Vegan Veggie Spring Rolls

Its spring and that means all the veggies! This recipe really encompasses the feeling of spring and the rainbow of veggies its packed with. This recipe is fairly inexpensive to make, packed full of nutrients and completely guilt free! It looks fancy but its actually pretty easy to make and only takes about 30 minutes to make.



  • 1 beet
  • 1/2 large sweet potato
  • 1/2 large red pepper
  • 1 bunch of collard green leaves ( you could also use leafy cabbage also)
  • 2 cups brown rice
  • 1 cup carrot shreds (about 1 to 2 large carrots)
  • 1/2 sweet onion
  • 1/2 cucumber
  • soy sauce
  • sesame seeds
  • turmeric
  • salt & pepper
  • 2 cups Rice vinegar
  • 2/3 cup sugar


  1. Start by cutting up all you veggies
    1. Julienne chop your peppers.
    2. Peel and dice your beet and sweet potato into  thick strips (think like thick French fry size wise)
    3. Shred carrots
    4. Dice cucumbers
    5. Finely chop onion into strips
  2. Heat oven to 425 degrees, place beets, sweet potatoes and red peppers on baking sheet. Sprinkle with olive oil, season sweet potatoes and red pepper with salt n pepper. Sprinkle beets with sesame seeds and turmeric poweder also.

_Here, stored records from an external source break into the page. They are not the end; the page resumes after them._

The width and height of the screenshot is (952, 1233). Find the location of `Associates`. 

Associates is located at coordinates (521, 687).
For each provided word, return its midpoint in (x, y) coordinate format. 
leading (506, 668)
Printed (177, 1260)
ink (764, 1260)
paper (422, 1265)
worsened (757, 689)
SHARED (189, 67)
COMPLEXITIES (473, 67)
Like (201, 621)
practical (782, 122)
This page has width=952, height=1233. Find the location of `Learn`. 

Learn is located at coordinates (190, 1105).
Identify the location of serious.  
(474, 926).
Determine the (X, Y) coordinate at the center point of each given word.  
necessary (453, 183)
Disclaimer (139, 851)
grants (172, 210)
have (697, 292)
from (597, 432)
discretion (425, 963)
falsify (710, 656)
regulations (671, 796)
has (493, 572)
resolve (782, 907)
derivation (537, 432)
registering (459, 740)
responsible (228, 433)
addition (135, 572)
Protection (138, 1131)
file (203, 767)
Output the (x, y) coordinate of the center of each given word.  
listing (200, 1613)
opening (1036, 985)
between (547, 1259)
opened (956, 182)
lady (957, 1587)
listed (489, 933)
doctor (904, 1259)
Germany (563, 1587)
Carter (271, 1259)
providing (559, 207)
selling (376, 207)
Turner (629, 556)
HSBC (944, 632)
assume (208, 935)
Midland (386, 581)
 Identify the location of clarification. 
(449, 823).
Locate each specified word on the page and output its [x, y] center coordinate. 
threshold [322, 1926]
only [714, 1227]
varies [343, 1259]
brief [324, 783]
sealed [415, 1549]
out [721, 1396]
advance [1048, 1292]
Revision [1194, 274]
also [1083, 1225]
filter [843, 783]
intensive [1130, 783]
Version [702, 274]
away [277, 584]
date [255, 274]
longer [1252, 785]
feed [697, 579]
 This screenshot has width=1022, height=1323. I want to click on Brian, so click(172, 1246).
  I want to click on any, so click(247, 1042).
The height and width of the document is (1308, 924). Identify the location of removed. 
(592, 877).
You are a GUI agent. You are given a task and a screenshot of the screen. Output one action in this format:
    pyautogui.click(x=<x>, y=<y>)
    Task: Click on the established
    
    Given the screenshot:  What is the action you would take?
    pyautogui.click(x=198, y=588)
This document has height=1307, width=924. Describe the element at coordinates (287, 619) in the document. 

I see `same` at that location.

  1. Heat veggies for about 20 min or until beets and sweet potatoes are tender.
  2. While your veggies are roasting, pickle your cucumber, onion and carrots.
  3. Heat rice vinegar on the stove, add sugar and 2 TBSP of salt. Mix until dissolved.
  4. Pour mixture into mason jar and add your veggies.
  5. Next we’re going to blanch our collard green leaves and prepare them to be wraps.
  6. Wash collard green leaves thoroughly, then  we’ll want to cut out the stem to allow them to roll easily. Cut a V into the bottom of the leave so that thick stem portion is removed.
  7. At this point cook your 2cups of rice as instructed. I use the 90 second microwavable rice to save time ha.
  8. To blanch the leaves, we’ll put them in simmering water for 30 seconds then drop them in a bowl of ice water. Bring about 4 cups of water to a strong simmer. Place leaf in water for 30 seconds and then place in cold water. When the next leaf is ready to be put in the cold water, I move the leaf that was in the water to a plate covered in paper towel so it can be dry off. Continue process till all leaves have been blanched.
  9. Your veggies should be roasted, pickled and blanched at this point.


  1. Time to wrap this up–literally! Place one collard green leaf on a plate, add your veggies and rice. Then burrito wrap it! (If you’re not sure how to do the burrito wrap i suggest youtube and google ha).


  1. Once your wraps are done, sprinkle with sesame seeds–serve with soy sauce and some spicy sriracha vegan mayo!